This should be obvious, I think: The Second Amendment protects “arms,” and the D.C. v. Heller opinion discusses bows and knives as examples of such arms; opinions in the 1800s and 1900s dealing with state constitutional rights to bear arms also mention bladed weapons; and post-Heller opinions, such as from courts in Connecticut, Michigan, and Wisconsin agree. But some have disagreed — the Massachusetts government in the Caetano stun gun case before the Massachusetts high court, for instance, argued that Heller was limited to firearms. The New Jersey decision should be a helpful precedent, then, for other non-gun cases (though of course it doesn’t dispose of the question of exactly what weapons are protected, and where they can be possessed).
The Constitution Society has a handy document you might want to bookmark which covers this, as well as many other questions on related topics. In it, they go into a bit more detail about precisely what the Founders intended and what classes of weapons should be covered. (Emphasis added)

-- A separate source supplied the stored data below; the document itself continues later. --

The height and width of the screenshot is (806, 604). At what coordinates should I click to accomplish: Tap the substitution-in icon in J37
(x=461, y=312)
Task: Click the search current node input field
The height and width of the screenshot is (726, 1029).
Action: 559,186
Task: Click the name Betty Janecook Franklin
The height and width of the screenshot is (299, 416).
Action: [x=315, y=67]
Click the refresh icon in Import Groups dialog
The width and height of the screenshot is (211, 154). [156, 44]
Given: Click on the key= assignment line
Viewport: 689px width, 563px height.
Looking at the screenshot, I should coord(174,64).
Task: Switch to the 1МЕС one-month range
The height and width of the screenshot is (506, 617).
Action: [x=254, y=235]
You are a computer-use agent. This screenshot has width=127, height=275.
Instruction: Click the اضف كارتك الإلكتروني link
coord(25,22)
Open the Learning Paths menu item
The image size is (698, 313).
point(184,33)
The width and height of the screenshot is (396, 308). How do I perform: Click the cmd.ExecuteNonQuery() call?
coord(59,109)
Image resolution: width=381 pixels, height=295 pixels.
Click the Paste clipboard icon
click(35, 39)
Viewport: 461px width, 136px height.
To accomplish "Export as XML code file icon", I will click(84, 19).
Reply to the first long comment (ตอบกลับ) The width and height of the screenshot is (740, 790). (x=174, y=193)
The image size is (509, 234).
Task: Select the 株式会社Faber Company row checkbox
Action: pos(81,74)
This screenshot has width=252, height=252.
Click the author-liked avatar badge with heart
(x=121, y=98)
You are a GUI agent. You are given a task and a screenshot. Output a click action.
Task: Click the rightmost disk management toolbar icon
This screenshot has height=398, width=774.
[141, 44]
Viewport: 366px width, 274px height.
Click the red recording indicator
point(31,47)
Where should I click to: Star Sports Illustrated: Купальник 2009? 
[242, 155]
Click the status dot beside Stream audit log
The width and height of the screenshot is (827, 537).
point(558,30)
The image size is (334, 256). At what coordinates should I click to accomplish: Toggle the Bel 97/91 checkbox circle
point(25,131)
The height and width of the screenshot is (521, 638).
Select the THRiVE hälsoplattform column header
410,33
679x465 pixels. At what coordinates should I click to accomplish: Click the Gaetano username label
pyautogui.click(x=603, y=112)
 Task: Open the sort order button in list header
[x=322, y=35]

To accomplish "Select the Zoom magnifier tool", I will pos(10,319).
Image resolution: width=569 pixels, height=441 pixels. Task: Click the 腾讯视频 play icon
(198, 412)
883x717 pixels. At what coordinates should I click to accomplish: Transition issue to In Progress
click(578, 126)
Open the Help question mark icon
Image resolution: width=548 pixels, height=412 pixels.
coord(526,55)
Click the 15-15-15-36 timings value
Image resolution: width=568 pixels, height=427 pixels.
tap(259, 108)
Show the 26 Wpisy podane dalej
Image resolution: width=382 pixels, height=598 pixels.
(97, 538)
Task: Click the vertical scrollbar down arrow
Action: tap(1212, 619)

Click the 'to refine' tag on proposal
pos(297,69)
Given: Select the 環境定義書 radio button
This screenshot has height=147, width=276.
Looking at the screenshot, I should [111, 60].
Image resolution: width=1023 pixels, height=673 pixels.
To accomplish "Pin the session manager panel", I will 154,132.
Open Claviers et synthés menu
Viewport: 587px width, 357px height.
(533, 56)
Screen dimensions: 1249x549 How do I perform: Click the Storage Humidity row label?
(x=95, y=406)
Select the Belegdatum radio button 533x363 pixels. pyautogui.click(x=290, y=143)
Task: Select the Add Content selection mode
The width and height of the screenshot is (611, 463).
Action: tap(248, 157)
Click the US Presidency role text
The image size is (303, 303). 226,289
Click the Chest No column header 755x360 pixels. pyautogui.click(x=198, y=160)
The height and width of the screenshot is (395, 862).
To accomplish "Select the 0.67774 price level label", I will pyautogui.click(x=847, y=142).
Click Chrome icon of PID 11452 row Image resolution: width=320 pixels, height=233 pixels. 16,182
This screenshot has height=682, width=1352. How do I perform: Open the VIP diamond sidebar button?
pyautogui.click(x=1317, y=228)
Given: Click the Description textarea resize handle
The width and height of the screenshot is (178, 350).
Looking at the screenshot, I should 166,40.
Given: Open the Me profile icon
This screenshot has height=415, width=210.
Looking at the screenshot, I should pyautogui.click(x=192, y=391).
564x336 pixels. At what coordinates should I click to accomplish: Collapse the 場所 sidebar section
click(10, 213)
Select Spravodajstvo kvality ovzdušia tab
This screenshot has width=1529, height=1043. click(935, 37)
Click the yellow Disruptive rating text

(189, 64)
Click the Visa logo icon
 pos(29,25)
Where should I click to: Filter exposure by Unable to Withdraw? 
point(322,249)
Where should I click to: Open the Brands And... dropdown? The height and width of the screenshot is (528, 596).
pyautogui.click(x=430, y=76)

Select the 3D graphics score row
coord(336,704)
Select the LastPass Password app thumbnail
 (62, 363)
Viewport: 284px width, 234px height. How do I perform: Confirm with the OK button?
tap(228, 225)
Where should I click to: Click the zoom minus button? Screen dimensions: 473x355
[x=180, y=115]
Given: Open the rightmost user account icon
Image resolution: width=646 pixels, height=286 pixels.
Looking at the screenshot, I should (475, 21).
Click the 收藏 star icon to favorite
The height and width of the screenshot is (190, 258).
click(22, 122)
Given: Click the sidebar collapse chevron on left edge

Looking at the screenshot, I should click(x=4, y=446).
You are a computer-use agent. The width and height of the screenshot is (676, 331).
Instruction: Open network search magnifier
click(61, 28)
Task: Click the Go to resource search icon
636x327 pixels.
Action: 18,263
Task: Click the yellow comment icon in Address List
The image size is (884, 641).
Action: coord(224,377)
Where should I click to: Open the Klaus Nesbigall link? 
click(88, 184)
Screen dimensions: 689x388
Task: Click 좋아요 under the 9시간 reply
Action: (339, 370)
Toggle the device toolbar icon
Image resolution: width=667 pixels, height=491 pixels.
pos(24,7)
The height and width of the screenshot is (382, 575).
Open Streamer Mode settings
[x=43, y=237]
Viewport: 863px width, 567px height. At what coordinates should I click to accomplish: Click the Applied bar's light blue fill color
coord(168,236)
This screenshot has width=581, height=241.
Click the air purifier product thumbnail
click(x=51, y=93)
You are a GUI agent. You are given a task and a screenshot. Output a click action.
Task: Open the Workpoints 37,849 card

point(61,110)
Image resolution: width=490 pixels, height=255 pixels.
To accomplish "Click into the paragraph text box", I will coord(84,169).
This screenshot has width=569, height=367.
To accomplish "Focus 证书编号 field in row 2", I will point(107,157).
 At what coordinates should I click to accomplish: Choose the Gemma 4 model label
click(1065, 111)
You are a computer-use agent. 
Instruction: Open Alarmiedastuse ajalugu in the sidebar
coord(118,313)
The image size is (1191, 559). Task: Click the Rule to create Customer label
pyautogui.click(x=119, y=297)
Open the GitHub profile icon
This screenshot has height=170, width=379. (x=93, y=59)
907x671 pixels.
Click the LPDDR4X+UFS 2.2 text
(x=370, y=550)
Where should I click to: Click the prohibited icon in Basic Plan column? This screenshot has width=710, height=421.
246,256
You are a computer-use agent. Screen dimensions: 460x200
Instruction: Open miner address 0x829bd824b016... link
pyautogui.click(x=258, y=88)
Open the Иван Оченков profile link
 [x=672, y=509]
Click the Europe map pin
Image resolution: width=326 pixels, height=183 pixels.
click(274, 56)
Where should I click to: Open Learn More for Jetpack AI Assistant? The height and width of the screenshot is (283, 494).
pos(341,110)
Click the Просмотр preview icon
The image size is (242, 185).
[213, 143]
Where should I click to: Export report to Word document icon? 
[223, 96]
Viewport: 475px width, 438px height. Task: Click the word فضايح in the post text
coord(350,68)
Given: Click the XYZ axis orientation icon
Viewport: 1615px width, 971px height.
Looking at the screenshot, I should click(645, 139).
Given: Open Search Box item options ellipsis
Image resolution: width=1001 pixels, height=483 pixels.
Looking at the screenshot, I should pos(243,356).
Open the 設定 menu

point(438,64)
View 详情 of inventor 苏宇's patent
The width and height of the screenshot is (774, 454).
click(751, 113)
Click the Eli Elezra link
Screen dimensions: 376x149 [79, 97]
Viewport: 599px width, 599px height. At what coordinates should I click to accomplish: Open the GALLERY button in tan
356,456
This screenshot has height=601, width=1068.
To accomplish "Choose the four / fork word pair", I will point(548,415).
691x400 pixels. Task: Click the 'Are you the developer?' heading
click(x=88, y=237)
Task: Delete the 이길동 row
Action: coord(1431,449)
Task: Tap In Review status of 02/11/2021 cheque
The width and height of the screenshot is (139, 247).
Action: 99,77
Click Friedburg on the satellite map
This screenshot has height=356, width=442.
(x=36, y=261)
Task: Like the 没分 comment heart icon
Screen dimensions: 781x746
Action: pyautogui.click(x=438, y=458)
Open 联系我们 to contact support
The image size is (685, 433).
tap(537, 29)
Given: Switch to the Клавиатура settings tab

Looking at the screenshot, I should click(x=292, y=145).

The U.S. Constitution does not adequately define “arms”. When it was adopted, “arms” included muzzle-loaded muskets and pistols, swords, knives, bows with arrows, and spears. However, a common- law definition would be “light infantry weapons which can be carried and used, together with ammunition, by a single militiaman, functionally equivalent to those commonly used by infantrymen in land warfare.” That certainly includes modern rifles and handguns, full-auto machine guns and shotguns, grenade and grenade launchers, flares, smoke, tear gas, incendiary rounds, and anti-tank weapons, but not heavy artillery, rockets, or bombs, or lethal chemical, biological or nuclear weapons. Somewhere in between we need to draw the line.